Keep your clothing nice, but simple. Some of the most important audition tips for musicals include details about appearance. Women should probably wear a nice skirt that allows for easy dancing. Men can wear casual dress pants. Keep your hair off of your face and wear minimal jewelry. Although you might be tempted to put on a lot of make-up because that’s what you do during a real performance, auditioners should keep make-up minimal as well. Also, make sure to wear the exact same outfit if you make the call-back. This will help the director remember you from your first performance.


Always choose a song that showcases your individual strengths as a singer. If you have a terrific vocal range, choose a song with a large range. If you can hold notes for long periods of time, make a choice that showcases that talent. Since your voice is auditioning for the part, make sure any song you choose has little to no instrumental introduction. You want to sing for as long as you can in front of the judges and sometimes they have time restrictions. Sometimes audition tips for musicals don’t have to include a section about song choice because the directors require a list of certain songs. Others, however, let the performer pick their own songs. Never choose a song from the auditioning musical. Instead, choose a song from a musical similar in style.
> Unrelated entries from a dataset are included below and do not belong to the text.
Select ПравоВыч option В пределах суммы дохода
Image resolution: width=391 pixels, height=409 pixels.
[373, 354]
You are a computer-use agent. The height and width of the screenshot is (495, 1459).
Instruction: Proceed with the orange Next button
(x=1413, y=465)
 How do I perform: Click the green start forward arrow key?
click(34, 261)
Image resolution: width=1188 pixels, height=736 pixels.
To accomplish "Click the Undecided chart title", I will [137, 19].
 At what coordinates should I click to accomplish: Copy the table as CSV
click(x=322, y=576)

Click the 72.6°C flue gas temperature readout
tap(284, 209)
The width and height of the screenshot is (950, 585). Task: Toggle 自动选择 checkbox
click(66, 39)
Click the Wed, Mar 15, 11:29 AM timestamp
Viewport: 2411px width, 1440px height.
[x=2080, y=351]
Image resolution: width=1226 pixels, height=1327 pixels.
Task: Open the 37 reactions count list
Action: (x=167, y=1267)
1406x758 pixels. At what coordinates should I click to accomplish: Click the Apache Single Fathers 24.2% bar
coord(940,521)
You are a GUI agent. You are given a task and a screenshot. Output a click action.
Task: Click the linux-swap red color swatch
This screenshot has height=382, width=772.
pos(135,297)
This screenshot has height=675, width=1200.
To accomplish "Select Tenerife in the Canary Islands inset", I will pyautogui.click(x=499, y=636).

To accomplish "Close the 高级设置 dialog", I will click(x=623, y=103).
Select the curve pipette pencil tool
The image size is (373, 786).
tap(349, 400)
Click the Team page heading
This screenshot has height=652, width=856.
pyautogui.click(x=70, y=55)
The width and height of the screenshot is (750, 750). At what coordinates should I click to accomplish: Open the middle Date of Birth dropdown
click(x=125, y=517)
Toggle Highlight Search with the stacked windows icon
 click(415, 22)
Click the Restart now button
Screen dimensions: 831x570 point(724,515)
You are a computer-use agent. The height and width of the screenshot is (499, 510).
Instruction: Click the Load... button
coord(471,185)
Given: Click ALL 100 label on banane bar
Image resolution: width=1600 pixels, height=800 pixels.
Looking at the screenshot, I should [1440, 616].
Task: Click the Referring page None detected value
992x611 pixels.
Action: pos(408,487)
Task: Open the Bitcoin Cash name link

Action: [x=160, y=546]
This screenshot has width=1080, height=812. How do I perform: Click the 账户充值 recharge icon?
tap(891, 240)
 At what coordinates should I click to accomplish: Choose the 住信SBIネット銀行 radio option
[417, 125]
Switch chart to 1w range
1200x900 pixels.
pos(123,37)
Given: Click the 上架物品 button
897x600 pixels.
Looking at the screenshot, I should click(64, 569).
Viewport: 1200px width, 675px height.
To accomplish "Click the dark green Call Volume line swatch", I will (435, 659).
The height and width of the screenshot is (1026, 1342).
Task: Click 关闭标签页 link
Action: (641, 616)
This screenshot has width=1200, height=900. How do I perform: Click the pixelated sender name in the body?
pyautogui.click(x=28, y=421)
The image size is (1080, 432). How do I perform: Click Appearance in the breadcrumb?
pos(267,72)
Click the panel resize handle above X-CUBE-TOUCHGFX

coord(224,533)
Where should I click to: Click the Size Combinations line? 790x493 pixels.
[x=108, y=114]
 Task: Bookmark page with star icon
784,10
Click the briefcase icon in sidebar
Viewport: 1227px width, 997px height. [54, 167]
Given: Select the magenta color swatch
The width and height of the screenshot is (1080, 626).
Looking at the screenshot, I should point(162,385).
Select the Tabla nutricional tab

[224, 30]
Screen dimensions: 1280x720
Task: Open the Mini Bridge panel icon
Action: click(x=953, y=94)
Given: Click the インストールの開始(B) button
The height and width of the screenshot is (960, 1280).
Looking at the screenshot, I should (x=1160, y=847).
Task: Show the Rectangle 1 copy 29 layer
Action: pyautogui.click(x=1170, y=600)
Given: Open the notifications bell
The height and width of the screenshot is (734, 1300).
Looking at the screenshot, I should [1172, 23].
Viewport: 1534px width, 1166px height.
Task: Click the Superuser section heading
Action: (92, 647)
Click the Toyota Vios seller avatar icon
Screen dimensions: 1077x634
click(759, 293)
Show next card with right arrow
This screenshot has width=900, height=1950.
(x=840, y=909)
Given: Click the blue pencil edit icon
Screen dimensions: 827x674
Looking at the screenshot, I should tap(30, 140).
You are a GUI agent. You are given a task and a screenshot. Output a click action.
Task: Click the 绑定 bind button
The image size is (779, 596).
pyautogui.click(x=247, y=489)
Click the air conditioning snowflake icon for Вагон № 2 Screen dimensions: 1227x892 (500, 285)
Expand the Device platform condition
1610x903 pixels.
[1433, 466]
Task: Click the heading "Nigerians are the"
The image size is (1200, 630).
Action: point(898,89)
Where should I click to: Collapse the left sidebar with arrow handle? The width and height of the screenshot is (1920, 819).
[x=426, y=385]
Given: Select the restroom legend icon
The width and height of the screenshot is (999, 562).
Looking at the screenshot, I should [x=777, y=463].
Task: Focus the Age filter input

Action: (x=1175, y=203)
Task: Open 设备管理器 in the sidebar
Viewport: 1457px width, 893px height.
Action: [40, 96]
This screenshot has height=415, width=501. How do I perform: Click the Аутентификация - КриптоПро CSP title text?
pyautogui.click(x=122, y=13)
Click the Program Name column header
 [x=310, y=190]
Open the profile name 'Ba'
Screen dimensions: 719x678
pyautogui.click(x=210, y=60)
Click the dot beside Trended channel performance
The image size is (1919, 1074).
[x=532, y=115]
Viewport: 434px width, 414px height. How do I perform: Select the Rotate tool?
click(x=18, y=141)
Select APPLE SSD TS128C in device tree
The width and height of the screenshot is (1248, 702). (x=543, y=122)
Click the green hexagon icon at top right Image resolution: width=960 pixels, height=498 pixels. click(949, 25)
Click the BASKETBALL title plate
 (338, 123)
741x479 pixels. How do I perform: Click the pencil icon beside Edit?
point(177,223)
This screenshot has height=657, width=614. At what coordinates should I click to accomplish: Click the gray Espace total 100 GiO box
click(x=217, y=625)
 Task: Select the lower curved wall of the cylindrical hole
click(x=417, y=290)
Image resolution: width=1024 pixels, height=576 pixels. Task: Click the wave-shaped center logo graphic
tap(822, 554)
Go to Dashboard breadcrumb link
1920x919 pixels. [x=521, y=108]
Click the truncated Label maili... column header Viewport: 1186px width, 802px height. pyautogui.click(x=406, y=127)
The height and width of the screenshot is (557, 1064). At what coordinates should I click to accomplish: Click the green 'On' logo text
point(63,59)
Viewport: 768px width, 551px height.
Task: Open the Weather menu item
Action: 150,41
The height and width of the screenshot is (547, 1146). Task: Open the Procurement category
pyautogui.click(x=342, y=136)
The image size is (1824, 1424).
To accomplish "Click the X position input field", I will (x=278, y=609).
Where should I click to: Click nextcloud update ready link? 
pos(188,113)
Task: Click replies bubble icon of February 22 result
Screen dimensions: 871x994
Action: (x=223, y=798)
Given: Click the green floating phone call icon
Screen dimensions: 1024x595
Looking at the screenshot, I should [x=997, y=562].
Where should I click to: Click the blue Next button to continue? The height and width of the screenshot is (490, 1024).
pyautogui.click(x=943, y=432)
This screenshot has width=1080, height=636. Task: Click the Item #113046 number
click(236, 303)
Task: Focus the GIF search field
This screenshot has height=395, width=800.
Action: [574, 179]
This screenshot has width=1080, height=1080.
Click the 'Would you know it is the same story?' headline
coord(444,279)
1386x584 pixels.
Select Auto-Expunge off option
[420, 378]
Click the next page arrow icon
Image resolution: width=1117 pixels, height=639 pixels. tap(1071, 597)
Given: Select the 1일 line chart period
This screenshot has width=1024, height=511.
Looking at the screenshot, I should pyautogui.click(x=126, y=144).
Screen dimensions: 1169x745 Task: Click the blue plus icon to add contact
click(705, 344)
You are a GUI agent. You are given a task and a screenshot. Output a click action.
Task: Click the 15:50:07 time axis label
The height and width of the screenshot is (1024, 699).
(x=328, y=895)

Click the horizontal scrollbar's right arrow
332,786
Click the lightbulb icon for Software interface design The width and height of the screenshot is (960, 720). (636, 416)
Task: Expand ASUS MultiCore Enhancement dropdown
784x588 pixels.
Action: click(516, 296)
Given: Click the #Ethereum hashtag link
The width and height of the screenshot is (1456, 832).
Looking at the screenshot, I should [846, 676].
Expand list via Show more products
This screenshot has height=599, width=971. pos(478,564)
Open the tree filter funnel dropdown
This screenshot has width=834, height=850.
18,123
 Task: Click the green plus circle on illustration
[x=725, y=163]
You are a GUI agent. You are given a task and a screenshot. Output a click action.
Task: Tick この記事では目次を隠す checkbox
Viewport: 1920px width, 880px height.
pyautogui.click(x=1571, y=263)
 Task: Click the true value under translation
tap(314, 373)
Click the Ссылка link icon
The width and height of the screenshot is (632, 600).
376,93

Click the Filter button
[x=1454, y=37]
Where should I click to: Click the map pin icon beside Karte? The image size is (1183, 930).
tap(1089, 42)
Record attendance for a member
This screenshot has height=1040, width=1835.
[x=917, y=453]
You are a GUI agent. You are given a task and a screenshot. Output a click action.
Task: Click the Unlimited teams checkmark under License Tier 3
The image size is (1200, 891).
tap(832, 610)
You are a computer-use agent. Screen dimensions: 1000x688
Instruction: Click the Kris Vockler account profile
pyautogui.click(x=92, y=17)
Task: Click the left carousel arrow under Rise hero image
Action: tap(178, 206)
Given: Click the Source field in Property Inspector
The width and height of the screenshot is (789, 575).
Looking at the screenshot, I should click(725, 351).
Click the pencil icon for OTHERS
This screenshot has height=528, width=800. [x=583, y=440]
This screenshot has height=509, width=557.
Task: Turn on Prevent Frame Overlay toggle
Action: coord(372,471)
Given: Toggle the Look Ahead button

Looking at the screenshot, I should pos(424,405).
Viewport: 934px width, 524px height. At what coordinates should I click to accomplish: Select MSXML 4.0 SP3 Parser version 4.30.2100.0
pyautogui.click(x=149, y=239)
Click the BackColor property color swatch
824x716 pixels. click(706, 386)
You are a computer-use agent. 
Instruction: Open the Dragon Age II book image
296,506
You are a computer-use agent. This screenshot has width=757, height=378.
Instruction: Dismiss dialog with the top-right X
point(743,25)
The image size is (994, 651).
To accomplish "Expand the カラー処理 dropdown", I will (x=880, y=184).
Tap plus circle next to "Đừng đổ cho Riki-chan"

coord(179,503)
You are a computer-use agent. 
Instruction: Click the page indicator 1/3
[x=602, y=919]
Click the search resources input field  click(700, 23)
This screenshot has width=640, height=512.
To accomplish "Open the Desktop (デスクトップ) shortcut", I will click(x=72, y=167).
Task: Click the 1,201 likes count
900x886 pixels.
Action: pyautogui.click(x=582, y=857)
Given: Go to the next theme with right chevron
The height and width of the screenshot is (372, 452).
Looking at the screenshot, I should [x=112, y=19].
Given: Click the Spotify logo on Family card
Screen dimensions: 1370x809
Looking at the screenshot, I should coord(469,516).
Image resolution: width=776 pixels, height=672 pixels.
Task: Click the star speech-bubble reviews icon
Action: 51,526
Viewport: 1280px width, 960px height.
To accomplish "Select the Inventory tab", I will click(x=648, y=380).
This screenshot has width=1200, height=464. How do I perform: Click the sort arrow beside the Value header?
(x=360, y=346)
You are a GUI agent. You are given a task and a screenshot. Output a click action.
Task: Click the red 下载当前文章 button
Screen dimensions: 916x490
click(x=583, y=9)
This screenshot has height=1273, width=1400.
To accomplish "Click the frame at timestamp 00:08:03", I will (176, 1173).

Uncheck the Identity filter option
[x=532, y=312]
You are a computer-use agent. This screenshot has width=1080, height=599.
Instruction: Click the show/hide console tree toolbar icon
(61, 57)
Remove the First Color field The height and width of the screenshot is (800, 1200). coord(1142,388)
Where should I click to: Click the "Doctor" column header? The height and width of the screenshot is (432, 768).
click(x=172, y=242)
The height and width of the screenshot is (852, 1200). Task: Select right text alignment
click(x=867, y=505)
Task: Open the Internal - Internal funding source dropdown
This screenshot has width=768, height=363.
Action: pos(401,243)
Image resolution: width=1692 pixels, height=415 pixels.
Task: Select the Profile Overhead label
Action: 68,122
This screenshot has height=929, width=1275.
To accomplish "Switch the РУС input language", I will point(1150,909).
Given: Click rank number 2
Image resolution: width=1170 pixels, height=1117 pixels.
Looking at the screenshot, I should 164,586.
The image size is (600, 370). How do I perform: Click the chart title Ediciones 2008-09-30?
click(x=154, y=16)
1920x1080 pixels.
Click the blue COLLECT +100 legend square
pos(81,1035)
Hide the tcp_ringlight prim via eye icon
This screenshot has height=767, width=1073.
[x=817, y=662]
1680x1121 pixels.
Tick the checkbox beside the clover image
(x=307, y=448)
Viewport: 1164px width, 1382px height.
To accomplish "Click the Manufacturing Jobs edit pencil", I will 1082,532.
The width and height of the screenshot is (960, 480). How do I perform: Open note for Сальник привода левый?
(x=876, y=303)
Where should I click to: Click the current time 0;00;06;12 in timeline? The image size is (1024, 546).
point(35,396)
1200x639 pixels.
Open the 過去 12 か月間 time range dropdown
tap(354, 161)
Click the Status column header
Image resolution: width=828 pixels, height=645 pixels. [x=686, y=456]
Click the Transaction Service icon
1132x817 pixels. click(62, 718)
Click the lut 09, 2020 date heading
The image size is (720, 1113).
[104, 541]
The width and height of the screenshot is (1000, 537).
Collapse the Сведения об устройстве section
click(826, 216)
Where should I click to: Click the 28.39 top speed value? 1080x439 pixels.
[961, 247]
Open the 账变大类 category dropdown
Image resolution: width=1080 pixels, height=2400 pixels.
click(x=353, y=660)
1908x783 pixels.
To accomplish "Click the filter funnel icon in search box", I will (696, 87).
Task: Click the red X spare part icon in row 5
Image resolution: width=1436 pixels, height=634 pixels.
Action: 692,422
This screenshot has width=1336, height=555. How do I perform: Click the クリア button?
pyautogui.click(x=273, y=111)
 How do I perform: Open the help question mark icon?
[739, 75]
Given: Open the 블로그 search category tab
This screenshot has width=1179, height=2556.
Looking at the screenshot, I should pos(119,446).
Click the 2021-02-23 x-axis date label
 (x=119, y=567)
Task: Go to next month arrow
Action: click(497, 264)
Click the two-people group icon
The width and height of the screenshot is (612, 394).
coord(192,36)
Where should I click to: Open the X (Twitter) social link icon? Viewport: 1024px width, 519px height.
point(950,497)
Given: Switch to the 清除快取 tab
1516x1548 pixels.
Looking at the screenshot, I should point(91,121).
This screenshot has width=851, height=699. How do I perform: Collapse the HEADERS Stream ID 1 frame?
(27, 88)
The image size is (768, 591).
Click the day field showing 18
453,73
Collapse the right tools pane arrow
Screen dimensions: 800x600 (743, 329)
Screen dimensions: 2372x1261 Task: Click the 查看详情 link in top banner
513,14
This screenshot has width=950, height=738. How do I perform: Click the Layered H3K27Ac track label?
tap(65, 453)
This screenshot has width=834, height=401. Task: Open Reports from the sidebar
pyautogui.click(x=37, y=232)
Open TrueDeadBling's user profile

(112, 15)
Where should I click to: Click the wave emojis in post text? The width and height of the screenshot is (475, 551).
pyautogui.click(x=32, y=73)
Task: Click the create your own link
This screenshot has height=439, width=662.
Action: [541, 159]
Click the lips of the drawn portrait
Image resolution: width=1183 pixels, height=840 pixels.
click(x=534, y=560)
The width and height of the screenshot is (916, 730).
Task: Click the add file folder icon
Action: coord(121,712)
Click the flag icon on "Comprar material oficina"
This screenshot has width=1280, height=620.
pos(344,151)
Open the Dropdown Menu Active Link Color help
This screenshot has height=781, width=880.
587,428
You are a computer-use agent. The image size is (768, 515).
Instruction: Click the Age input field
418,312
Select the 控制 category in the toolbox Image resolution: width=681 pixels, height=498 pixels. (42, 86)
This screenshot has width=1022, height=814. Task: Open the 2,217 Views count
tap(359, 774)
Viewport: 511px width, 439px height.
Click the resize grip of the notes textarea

MUSICAL AUDITIONS - Prepare an Extra Song

When you come for your audition it is helpful to have additional songs ready. It is possible that the director may ask you to perform more music if they are having trouble deciding. So don’t only really practice one piece. Make sure you are comfortable with at least one extra piece when going in for the audition if only to make you feel more confident. If you have an audition book bring it!

Go With The Flow

As an actor, you’re well aware that a show is a huge time commitment. Take that time and multiply it by five — that’s how much time a director spends on a community theater show. Blocking, planning for rehearsals, managing schedules, working with the crew, promoting the show, finding volunteers, marketing…the list goes on and on. They probably also have a full-time job, so all of their “free” time will be spent with the cast and crew. What does that mean for you? The director is looking for more than talent. They are also looking to see if you have a good attitude, can laugh at yourself, are flexible enough to roll with unexpected changes, are respectful and welcoming toward other actors, and are willing to put in the time and effort for a successful production.